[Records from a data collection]

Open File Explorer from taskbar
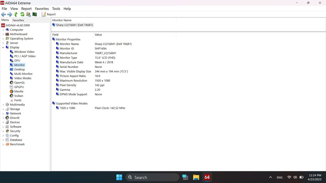This screenshot has height=183, width=326. [196, 177]
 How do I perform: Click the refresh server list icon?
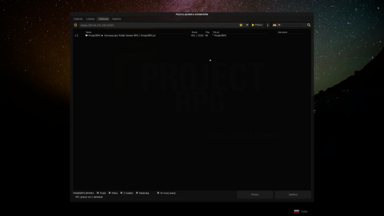click(75, 25)
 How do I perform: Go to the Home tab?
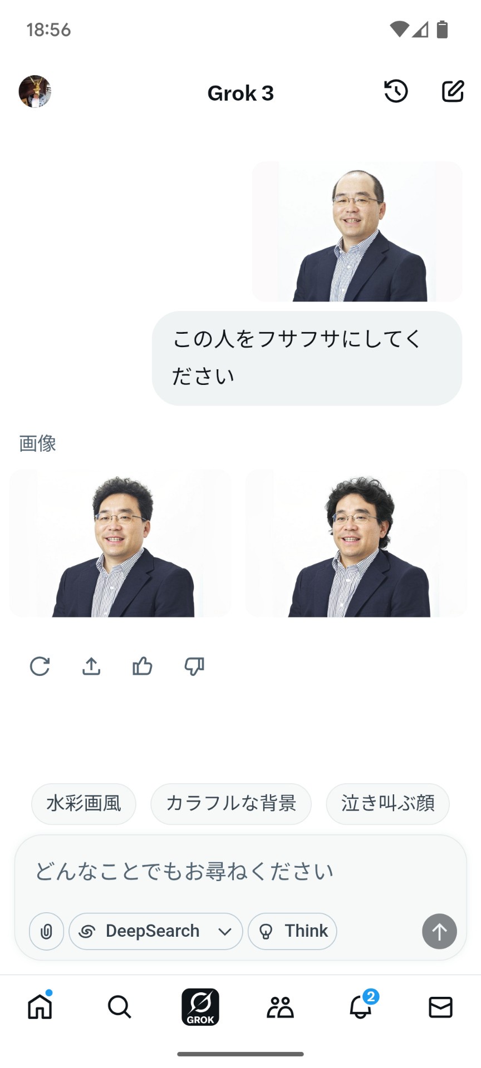pos(40,1006)
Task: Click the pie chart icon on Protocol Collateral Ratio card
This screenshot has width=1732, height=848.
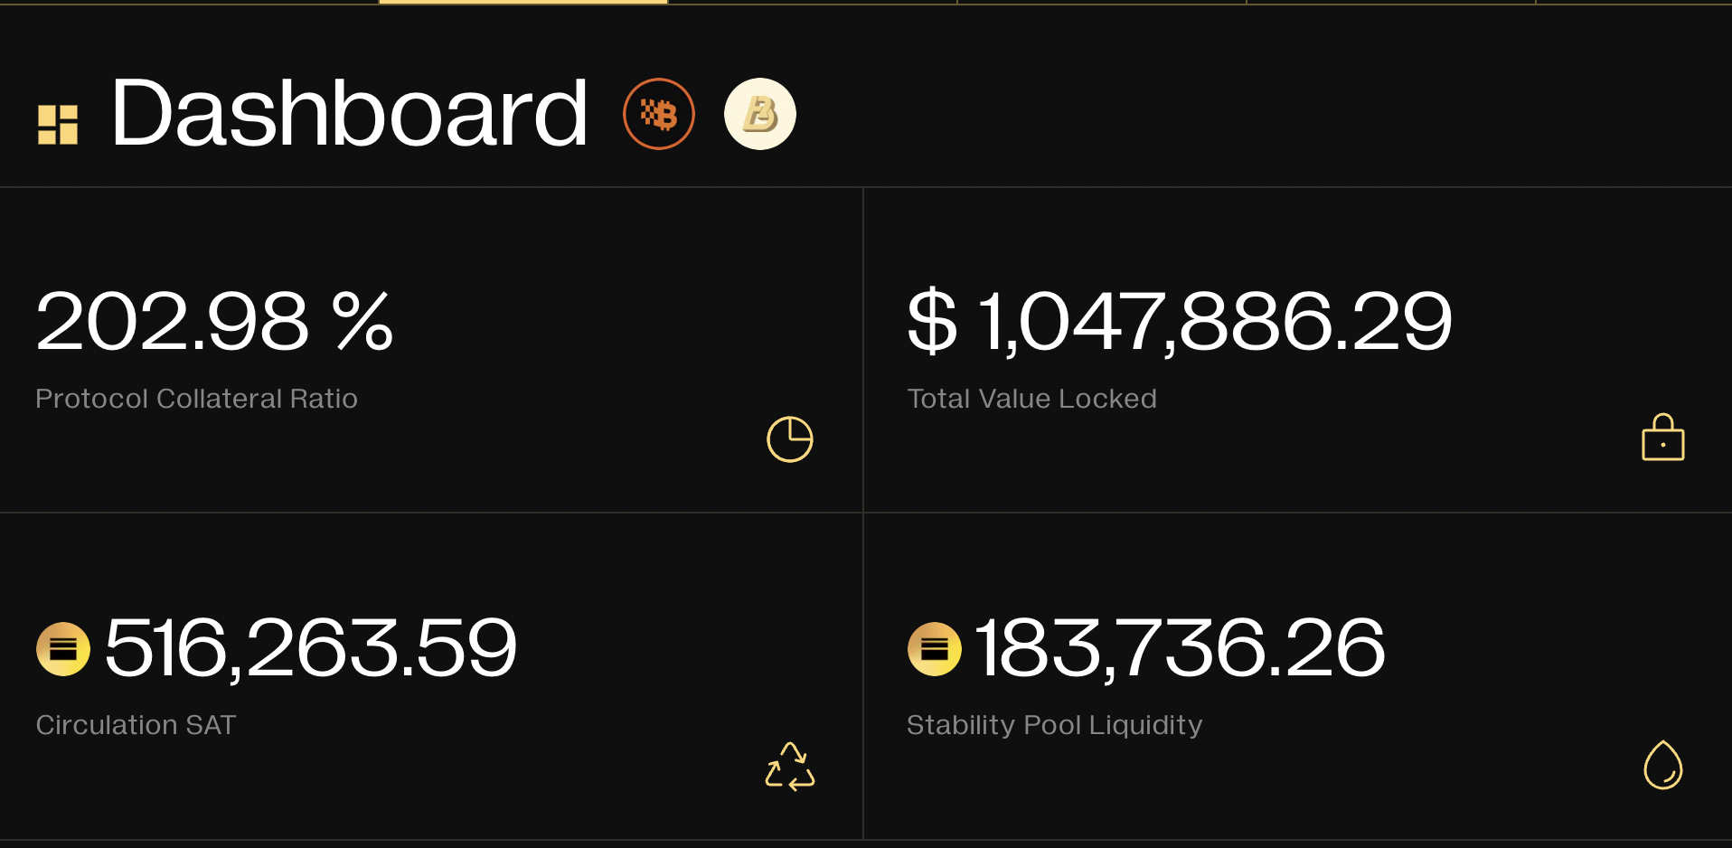Action: [x=789, y=440]
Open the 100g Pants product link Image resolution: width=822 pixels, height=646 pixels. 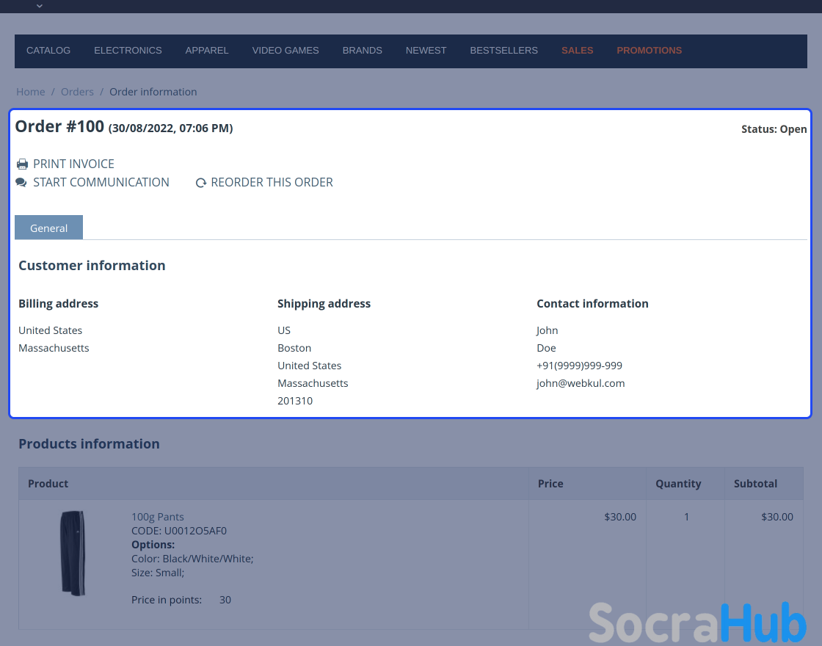(x=158, y=517)
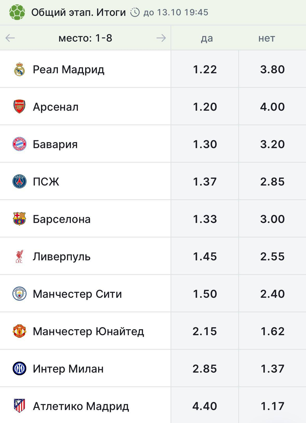306x423 pixels.
Task: Click the Bayern Munich crest
Action: (x=19, y=144)
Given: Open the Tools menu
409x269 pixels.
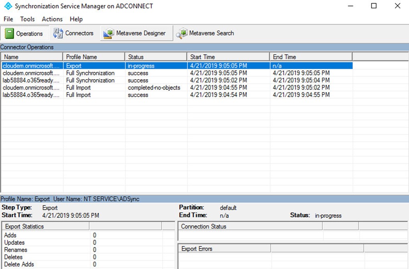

# Directions
Out of the records above, set down only the lines from the one that contains "How do I perform: Click" through the one that contains "Task: Click the pie", unchanged and without the pictures.

# Answer for this exercise
 How do I perform: Click the refresh server list icon?
click(75, 25)
 How do I perform: Go to the Home tab?
pos(40,1006)
Task: Click the pie chart icon on Protocol Collateral Ratio card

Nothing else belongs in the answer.